- Brief:
Only lines holding the word "column" are wanted. Copy them from the listing below.

Exercise inputs START

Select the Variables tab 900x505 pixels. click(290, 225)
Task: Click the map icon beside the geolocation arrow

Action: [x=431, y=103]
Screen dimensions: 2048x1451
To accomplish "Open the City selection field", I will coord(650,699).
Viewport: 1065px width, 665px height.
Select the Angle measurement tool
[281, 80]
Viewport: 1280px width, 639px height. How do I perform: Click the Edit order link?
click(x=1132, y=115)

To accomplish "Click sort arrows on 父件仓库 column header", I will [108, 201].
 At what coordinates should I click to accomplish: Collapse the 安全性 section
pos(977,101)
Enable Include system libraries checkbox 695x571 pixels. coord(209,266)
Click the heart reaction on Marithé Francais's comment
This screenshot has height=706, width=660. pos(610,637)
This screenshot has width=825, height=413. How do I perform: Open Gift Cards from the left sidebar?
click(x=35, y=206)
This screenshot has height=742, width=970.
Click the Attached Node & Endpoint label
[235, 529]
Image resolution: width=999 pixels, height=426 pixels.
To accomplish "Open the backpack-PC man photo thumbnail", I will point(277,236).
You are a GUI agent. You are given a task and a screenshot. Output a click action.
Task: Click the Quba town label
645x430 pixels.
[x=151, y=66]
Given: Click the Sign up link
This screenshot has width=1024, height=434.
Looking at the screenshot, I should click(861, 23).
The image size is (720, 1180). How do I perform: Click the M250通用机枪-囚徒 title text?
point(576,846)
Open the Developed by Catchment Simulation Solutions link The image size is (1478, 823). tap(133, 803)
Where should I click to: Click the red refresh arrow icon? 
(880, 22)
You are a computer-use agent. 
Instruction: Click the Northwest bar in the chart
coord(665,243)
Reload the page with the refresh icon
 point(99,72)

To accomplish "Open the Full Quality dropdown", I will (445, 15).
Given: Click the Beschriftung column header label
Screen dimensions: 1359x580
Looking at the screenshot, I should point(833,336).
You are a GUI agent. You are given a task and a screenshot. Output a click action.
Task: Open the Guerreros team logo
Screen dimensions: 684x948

Exercise inputs END

- Answer to this problem:
To accomplish "Click sort arrows on 父件仓库 column header", I will [108, 201].
Given: Click the Beschriftung column header label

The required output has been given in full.